1. Qu’avez-vous fait depuis votre année de formation au sein du Master, et quelle est votre activité actuelle ? 

 

Il s'est écoulé deux ans depuis le rendu de mon mémoire de fin d'étude en décembre 2013. Ces deux années ont été intenses et j'ai aujourd'hui plusieurs casquettes. Tout d'abord, j'ai effectué mon stage de fin d'étude au sein de la Cie des Souffleurs commandos poétiques où j'étais alors dans l'accompagnement des projets de territoire (Aubervilliers et Coulommiers) et dans l'apprentissage des bases de l’administration d'une compagnie. Au terme de ce stage, c'est sur une proposition du directeur artistique du collectif, Olivier Comte, que je suis devenue moi-même Souffleuse. Les Souffleurs m’ont transmis le geste du chuchotement puis j’ai intégré les nouvelles créations et poursuivis des travaux auxquels je m'étais consacrée durant mon stage (notamment le Premier Trésor Poétique Municipal). Ces activités prennent une part importante de mon temps et de mes réflexions et m'ont permis de commencer à reprendre mon travail de plasticienne, mis de côté depuis quelques années.

 

D'autre part, début janvier 2014 avec quelques camarades de promotion, nous avons décidé de poursuivre un projet initié durant l'année de formation appelé "Renards urbains". Nous partîmes sept, puis nous fûmes trois, et enfin deux avec ma co-équipière de choc Carmen Camboulas. L'idée de ce projet est partie d'un double constat : qu'il manquait sur Internet une base de références pour tout ce qu'il se passe dans l'espace public, et d'autre part que les pratiques culturelles (et plus précisément artistiques) qui œuvrent dans l'espace public, n'avaient pas l'opportunité de dialoguer entre elles. Par exemple, les arts de la rue n'ont pas forcément connaissance du réseau de l’art urbain, de celui des agriculteurs urbains ou encore des Disco soup. Pourtant, selon nous, il y avait des ponts évidents à créer notamment au regard de l'interdisciplinarité qui devient de plus en plus concrète dans le secteur culturel et que nous voulions mettre en avant. Nous souhaitions que ces acteurs culturels de l'espace public, qui ont des préoccupations communes, puissent avoir un espace pour se découvrir et échanger.

 

Après étude de la faisabilité du projet, nous avons alors décidé de créer nous-même cet espace. Un projet ambitieux, nous nous en rendons compte aujourd'hui, puisque nous voulions créer un site internet collaboratif (à l'échelle de l'Île-de-France) pour les événements culturels gratuits « en plein air ». Collaboratif signifiant que nous souhaitions que les acteurs culturels (institutions, associatifs...) publient eux-mêmes leurs événements. Culturellement, nos deux premiers objectifs étaient de "faire réseau" pour les professionnels et les amateurs, puis, de donner à voir au public francilien la richesse et la diversité de ce qui a lieu dans l'espace public. 

 

Pour aller plus loin dans la réflexion et ne pas être seulement un agenda d'événements, nous avons imaginé deux espaces sur le site qui attendent d'être développés ; des suggestions de balades ou de lieux insolites, artistiques, bucoliques, etc, proposées par les internautes eux-mêmes (collaboratif toujours).
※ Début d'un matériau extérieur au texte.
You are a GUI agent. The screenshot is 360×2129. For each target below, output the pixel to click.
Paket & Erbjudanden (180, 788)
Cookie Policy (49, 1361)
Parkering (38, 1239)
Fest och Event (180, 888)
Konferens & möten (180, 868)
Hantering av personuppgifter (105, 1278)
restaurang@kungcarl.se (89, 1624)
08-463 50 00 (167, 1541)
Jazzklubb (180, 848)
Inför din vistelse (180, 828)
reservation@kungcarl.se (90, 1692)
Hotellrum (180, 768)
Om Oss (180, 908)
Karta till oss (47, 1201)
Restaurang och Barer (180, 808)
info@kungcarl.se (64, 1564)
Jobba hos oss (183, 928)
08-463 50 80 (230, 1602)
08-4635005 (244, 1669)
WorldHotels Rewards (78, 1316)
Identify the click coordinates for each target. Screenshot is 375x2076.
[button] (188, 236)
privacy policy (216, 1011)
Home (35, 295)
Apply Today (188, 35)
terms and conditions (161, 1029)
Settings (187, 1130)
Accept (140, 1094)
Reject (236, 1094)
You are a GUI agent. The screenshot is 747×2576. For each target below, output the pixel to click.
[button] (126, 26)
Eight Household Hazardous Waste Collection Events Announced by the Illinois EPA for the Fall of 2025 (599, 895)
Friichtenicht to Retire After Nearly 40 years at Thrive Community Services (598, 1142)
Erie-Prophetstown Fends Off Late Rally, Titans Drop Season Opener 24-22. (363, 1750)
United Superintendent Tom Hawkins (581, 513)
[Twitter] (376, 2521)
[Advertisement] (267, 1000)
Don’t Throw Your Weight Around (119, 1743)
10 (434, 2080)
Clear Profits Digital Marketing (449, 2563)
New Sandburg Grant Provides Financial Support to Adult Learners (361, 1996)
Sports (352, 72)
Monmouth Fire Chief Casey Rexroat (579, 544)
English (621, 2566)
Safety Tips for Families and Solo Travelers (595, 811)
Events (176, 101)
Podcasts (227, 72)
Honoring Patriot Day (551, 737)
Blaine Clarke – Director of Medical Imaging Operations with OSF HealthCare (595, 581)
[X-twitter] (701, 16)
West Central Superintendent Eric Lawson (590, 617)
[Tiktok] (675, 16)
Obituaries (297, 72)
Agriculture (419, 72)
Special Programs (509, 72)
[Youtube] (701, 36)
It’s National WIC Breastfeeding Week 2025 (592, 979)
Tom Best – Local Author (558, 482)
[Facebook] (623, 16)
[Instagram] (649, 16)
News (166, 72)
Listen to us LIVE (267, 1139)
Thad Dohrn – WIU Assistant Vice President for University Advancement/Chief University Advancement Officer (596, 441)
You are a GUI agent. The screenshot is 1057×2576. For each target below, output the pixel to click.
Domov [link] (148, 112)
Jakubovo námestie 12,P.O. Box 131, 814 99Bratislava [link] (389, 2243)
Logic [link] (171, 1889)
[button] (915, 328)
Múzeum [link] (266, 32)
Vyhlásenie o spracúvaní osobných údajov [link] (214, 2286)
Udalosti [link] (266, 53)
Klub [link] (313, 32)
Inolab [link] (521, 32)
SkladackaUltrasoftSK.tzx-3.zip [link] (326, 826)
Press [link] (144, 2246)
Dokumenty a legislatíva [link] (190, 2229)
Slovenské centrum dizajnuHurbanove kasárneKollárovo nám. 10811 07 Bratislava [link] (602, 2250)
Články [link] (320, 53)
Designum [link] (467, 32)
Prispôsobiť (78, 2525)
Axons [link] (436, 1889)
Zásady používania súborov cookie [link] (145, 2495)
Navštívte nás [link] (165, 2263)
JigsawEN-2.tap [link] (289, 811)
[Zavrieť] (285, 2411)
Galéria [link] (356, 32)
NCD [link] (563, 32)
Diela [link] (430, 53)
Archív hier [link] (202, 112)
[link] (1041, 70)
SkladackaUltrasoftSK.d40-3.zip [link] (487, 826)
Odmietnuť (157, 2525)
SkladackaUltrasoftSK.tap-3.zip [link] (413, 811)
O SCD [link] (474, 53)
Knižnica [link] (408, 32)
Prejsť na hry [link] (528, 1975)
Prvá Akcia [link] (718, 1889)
Le troisième espace serait plutôt comme un magazine avec des articles, des vidéos, des photos, des dessins ou autres qui parlent de l’espace public et de ce qu'on y fabrique, un espace de réflexion très ouvert où nous souhaitons solliciter des porteurs de projet, des flâneurs, des artistes de rue ou des associations à nous faire part de leurs expériences et de leurs regards sur la ville et les espaces publics.

 

Aujourd'hui le site est en ligne (renardurbain.fr). Nous avons travaillé avec un développeur web compréhensif et patient vis-à-vis de nos exigences. Nous voulions, et c'était primordial, une interface compréhensible par tous en nous écartant du langage techniciste du milieu culturel. Nous avons donc inventé le nôtre ; de nombreuses personnes d'horizons divers (dont une partie en dehors du secteur culturel) sont venues participer à des ateliers que nous avions organisé pour penser le développement du site, le vocabulaire, les catégories, etc. Nous voulions ainsi repenser l'adresse au public et aux acteurs culturels. 

 

Côté financement, nous n’avons qu’un seul soutien grâce à une sollicitation de la réserve parlementaire de Patrick Bloche. Malgré nos nombreuses sollicitations, outre cette réserve parlementaire, aucun partenaire public ou privé n'a su nous accompagner financièrement afin de réaliser ce qui nous paraît être un espace nécessaire de connaissance et de partage de la culture tant pour les acteurs que pour le public. Ce manque d'engagement, voire parfois de curiosité, nous a beaucoup questionnées, bien au-delà des problématiques des budgets de la culture dont nous avions conscience. Nous avons fini par comprendre que malgré les velléités des institutions publiques à s'intégrer au monde numérique, il persistait des réticences. En effet, contrairement à un projet (type événement ou création artistique) qui a un début et une fin et qui prend place dans un temps concret, un site internet reste encore trop vaporeux, et en outre dans notre cas ne rapporte pas d'argent. Le site a donc été financé par plusieurs repas de soutien et deux grands événements : La Fourrure du samedi soir au Cirque électrique (Paris 20e) et Le Bal dans le noir à La parole errante (Montreuil). Deux soirées "concepts" qui ont eu un beau succès auprès du public venu en nombre.

 

D'un autre côté, dès la première heure, nous avons su nous entourer de partenaires, en majorité des associatifs et des entrepreneurs qui nous ont apporté leur soutien moral et su communiquer l'existence du site dans leur réseau. Sans eux, nous n'aurions pas pu avoir le début de rayonnement que nous avons aujourd'hui. Enfin, au fil de nos rencontres nous avons aussi réussi à rassembler une équipe de personnes investies qui a contribué fortement à la réussite du projet. Grâce à cette évolution, nous avons pu faire en sorte que renardurbain.fr se réinvente depuis peu en un projet plus collectif autour de plusieurs personnes. À suivre donc... 

 

© Olivier Comte

Crédit photo : Olivier Comte.  

 

2. Que défendez-vous ? 

 

En matière de création, je défends ce qui est audacieux, ce qui joue avec les contraintes de l'espace public et qui porte une parole forte. Je crois que ce qui est important aujourd'hui en matière de création artistique, au regard de ce que vit la civilisation, c'est ne pas avoir peur de la prise de risque, au nom notamment de la liberté d'expression.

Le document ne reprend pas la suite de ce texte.